La guerra continua ad essere fonte di ispirazione per il cinema e il 2 giugno arriva nelle sale italiane il dramma bellico del regista che, dopo aver scritto e diretto polizieschi tra cui Training day, si dedica alla crudeltà e alla violenza del secondo conflitto mondiale

di Letizia Rogolino

“È un mondo spietato, figliolo: bisogna tener duro fino a quando passerà questa mania della pace” diceva Matthew Modine nei panni del soldato Joker nel celebre Full Metal Jacket, film del 1987 diretto da Stanley Kubrick. La guerra continua ad essere fonte di ispirazione per il cinema, e il 2 giugno arriva nelle sale italiane Fury, il nuovo dramma bellico di David Ayer che, dopo aver scritto e diretto polizieschi, si dedica alla crudeltà e alla violenza del secondo conflitto mondiale.

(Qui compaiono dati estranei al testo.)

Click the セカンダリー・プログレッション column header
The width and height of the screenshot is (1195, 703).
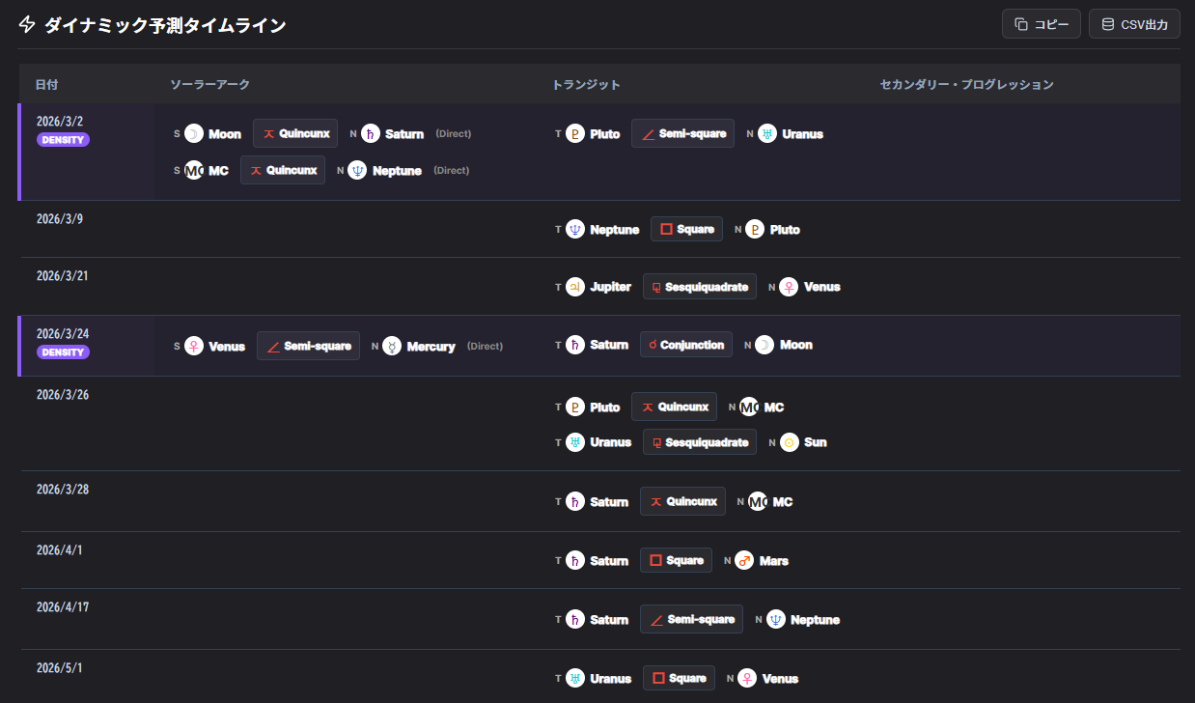click(x=966, y=85)
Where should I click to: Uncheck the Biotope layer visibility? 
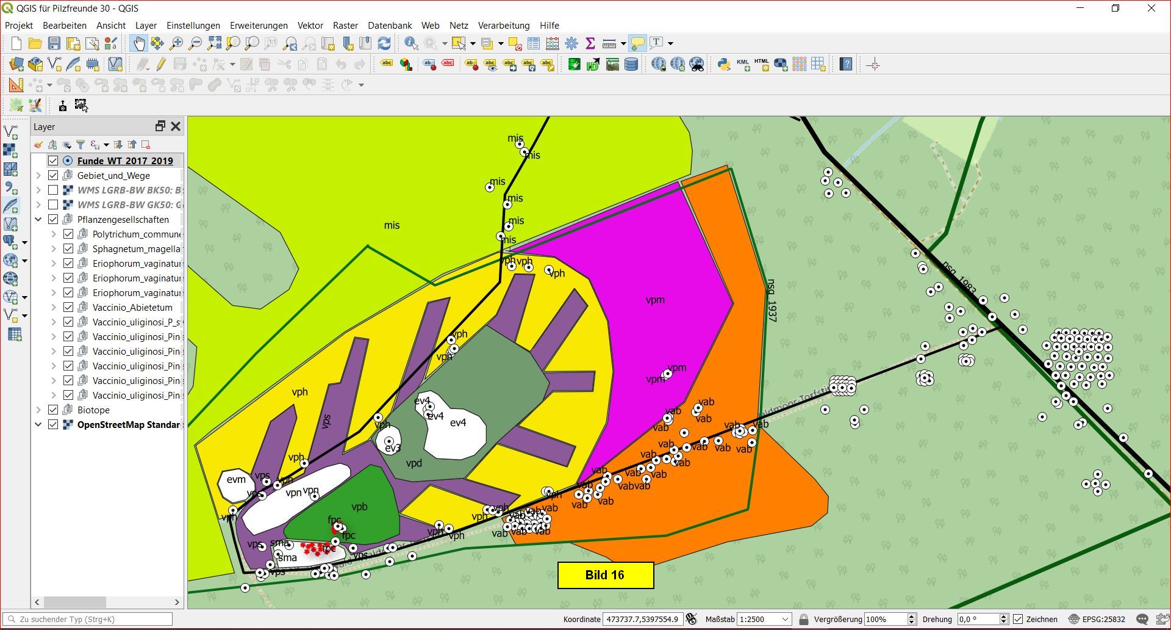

Brad Pitt interpreta Don “Wardaddy” Collier, un sergente indurito dalla guerra che guida i suoi uomini nel cuore della Germania nazista nel 1945. Alla fine della Seconda Guerra Mondiale i tedeschi fanno gli ultimi tentativi di resistenza e i soldati americani in inferiorità numerica, cercano di sopravvivere con coraggio e arguzia. Wardaddy può contare su Boyd “Bible” (Shia La Boeuf), il predicatore che imbraccia le armi per una “giusta causa”; Grady “Coon-Ass” (Jon Beranthal) il soldato cinico e animalesco; e Trini “Gordo” (Michael Peña). Quando arriva Norman Ellison (Logan Lerman), il novellino che deve essere iniziato a quel terrore, il sergente entra in conflitto con se stesso e i suoi compagni di sventura, fino a riscoprire il suo lato più umano e paterno.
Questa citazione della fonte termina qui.